Accumulating evidence suggests that measuring loss of structural connectivity together with markers of core Alzheimer's disease (AD) pathology such as amyloid plaques and neurofibrillary tangles may facilitate identification of individuals with the greatest risk of progressing to dementia. The primary focus and overarching goal of this project is to improve prediction of cognitive decline in the preclinical stage, prior to irreversible disease stages by utilizing novel wavelets based multi-scale brain connectivity signatures (WaCS) and deriving mechanisms that characterize the propagation of plaque and tangle pathology in the brain over time. We will accomplish this goal by using longitudinal cognitive and diffusion weighted magnetic resonance and positron emission tomography (PET) imaging data acquired from asymptomatic middle-aged participants enrolled in the Wisconsin Registry for Alzheimer's Prevention study and the Wisconsin Alzheimer's Disease Research Center clinical core. The analyses will be driven by (a) the ?Wavelets on graphs? transforms which allow us to simultaneously operate on multiple scale representations of brain connectivity and yield very sensitive detection of weak but real disease-specific signals with rigorous statistical confidence and (b) novel algebraic formulations that parameterize the dynamics of molecular pathology progression at the subject-specific level using an exquisite spatial mapping of amyloid and tau pathology with PiB and MK6240 PET. The proposed project comprises of three aims.
Specific Aim 1 : Derive structural connectivity phenotypes of preclinical AD by extending wavelet based multi-scale representations of brain connectivity graphs with improved microstructural specificity offered by biophysical diffusion models beyond classical diffusion tensor imaging (DTI). We will utilize ?? these representations to identify statistical associations between connectivity, cerebrospinal fluid based AD biomarkers (e.g., A 42, phosphorylated tau), and cognitive trajectories.
Specific Aim 2 : Develop techniques to characterize the subject-specific propagation dynamics of amyloid and tau pathology as measured on PET images and evaluate their associations with structural connectivity, total pathology burden and cognitive scores.
Specific Aim 3 : Design frameworks for predicting cognitive trajectories at the individual level using structural connectivity and molecular pathology propagation networks. Significance: This project is expected to transform three distinct areas of AD research, it will (1) deliver the impact of multi-resolution analysis of brain connectivity networks derived from diffusion models beyond the classical DTI for preclinical AD, (2) characterize how amyloid plaque and tangle pathology propagate over time in a subject-specific manner in early AD stages and (3) how such information sources can be utilized to jointly predict endpoint diagnostic status at the level of individual subjects, for monitoring disease progression and as a first step towards criteria that could inform the design of secondary prevention trials.
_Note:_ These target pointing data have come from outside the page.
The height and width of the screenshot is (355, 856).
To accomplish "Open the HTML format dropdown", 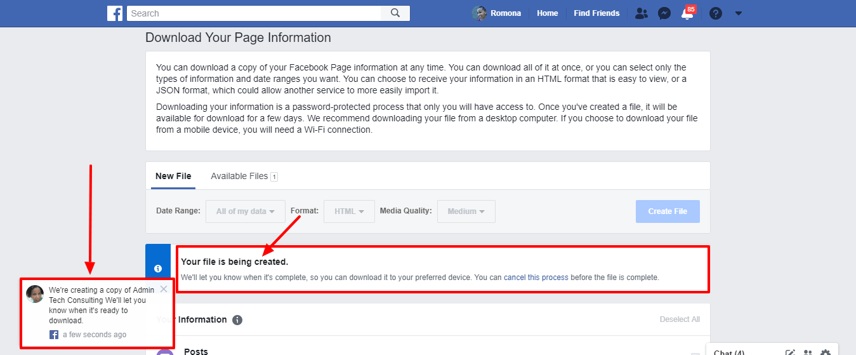I will click(350, 211).
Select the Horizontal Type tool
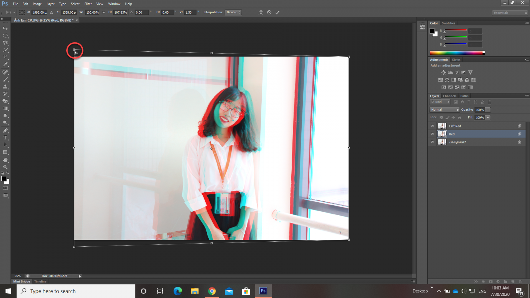This screenshot has height=298, width=530. tap(5, 138)
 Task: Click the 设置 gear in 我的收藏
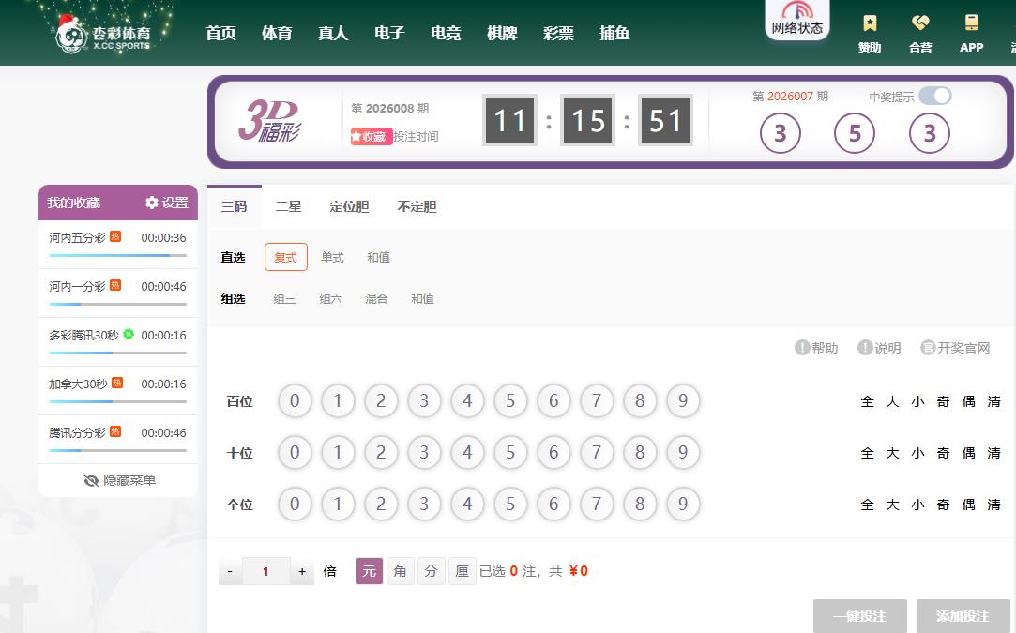pos(152,203)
This project will deploy novel algebraic methods for image analysis to characterize (i) changes in brain connectivity and (ii) dynamics of molecular pathology propagation in healthy asymptomatic individuals who are at risk of Alzheimer's disease (AD) and also have evidence of AD related pathology but are at a preclinical stage. The analysis will identify specific structural connections in the brain affected by highly specific tau and amyloid AD pathology: this will yield accurate mathematical models which use connectivity and longitudinal propagation of pathology markers for predicting clinical outcome measures such as longitudinal cognitive decline in cognitively healthy individuals. The joint connectivity/pathology AD biomarkers have applications in understanding the early AD processes in cognitively healthy at-risk individuals that could eventually inform the design of clinical trials and hypotheses driven studies focused on preclinical AD.